MambaFlow is proposed, a novel scene flow estimation network with a mamba-based decoder that enables deep interaction and coupling of spatio-temporal features using a well-designed backbone and proposes a novel scene-adaptive loss function that automatically adapts to different motion patterns.

Abstract

Scene flow estimation aims to predict 3D motion from consecutive point cloud frames, which is of great interest in autonomous driving field. Existing methods face challenges such as insufficient spatio-temporal modeling and inherent loss of fine-grained feature during voxelization. However, the success of Mamba, a representative state space model (SSM) that enables global modeling with linear complexity, provides a promising solution. In this paper, we propose MambaFlow, a novel scene flow estimation network with a mamba-based decoder. It enables deep interaction and coupling of spatio-temporal features using a well-designed backbone. Innovatively, we steer the global attention modeling of voxel-based features with point offset information using an efficient Mamba-based decoder, learning voxel-to-point patterns that are used to devoxelize shared voxel representations into point-wise features. To further enhance the model's generalization capabilities across diverse scenarios, we propose a novel scene-adaptive loss function that automatically adapts to different motion patterns.Extensive experiments on the Argoverse 2 benchmark demonstrate that MambaFlow achieves state-of-the-art performance with real-time inference speed among existing works, enabling accurate flow estimation in real-world urban scenarios.
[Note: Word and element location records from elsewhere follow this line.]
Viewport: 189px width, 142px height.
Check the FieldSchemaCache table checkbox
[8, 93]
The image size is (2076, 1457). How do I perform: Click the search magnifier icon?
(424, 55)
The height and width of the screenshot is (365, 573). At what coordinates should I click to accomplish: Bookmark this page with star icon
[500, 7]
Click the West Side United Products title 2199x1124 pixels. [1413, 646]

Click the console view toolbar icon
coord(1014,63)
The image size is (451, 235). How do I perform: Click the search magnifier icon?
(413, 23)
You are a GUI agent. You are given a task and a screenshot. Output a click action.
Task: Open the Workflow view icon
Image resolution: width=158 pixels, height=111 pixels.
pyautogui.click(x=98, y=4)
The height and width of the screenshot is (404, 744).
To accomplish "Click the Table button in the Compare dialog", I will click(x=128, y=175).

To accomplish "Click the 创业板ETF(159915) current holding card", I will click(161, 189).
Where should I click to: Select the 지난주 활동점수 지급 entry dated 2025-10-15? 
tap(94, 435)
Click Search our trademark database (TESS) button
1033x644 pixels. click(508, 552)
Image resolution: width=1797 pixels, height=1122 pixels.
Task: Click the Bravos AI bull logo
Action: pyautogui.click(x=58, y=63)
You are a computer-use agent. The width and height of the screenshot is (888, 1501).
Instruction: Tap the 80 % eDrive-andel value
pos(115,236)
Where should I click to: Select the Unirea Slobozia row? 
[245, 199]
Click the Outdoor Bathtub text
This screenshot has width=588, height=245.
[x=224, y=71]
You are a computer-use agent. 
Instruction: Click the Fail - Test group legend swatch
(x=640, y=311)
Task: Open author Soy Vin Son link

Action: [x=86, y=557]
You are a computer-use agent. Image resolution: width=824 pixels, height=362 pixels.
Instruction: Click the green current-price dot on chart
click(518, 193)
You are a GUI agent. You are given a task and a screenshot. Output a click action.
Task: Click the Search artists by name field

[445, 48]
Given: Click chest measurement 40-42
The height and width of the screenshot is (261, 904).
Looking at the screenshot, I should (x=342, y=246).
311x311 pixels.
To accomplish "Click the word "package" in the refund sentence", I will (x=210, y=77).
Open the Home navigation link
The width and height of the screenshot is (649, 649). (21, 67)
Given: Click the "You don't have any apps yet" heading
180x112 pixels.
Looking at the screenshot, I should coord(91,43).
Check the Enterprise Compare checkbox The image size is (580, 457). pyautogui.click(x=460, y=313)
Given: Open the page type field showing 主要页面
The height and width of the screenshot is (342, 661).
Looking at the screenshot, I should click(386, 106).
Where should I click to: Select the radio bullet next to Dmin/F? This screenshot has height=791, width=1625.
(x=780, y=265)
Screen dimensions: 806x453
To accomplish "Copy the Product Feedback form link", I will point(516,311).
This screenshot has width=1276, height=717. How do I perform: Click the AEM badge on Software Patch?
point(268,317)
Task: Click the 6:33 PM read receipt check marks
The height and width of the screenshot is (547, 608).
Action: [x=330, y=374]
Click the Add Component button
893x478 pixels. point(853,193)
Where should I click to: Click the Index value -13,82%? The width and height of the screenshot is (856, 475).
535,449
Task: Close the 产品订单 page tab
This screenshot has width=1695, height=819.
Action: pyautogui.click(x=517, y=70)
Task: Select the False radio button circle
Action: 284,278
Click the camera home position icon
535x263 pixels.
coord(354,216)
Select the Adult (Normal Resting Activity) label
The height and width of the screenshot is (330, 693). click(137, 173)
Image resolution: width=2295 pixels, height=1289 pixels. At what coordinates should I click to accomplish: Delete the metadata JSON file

The code is available at https://github.com/SCNU-RISLAB/MambaFlow.

Figures (5)

• Figure 1: Comparison of voxelization and devoxelization for scene flow estimation. (a) Previous methods typically use two consecutive frames with coarse devoxelization that assigns identical features to points in the same voxel, causing inherent feature loss. (b) Our MambaFlow leverages N consecutive scans for richer temporal information, with refined devoxelization that learns distinct voxel-to-point patterns for fine-grained feature representation.
• Figure 2: Overall architecture of MambaFlow. The network first voxelizes and encodes five consecutive scans, forming 4D features by concatenating 3D voxel representations along the temporal dimension. These features are processed by our spatio-temporal coupling network for multi-scale feature learning. The decoder then learns voxel-to-point patterns through cascaded FlowSSM layers, enabling point-wise feature differentiation within the same voxel and generating the scene flow through an MLP layer.
• Figure 3: Architecture of the Spatio-temporal Deep Coupling Block. (a) The baseline Spatio-temporal Decomposition Block kim2024flow4d processes features through repeated convolutions at each stage. (b) Our proposed Spatio-temporal Deep Coupling Block achieves more efficient feature extraction by removing redundant convolutions modules and introducing a cross-timestep branch. The right panel (c)-(e) shows the detailed structures of Soft Feature Selection Mechanism and gating mechanisms used in Spatio-temporal Deep Coupling Block.
• Figure 4: MambaFlow Decoder architecture. Point-wise features and voxel features are first serialized through Z-order space-filling curves for spatial proximity preservation. The FlowSSM module consists of N cascaded FlowSSM layers, where point offset features guide the learning of voxel-to-point patterns in each layer for refined feature reconstruction. The final output is obtained through deserialization and feature fusion with point offset information.
• Figure 5: Qualitative results on the Argoverse 2 validation set. From left to right: Ground Truth, DeFlow, Flow4D, and our proposed MambaFlow. The color legend indicates both speed (shown by color intensity) and motion angle (2D), aligned with the vehicle's forward direction. The highlighted regions (yellow circles) demonstrate our method's superior performance in capturing both static and dynamic object motions, especially for challenging cases with complex motion patterns.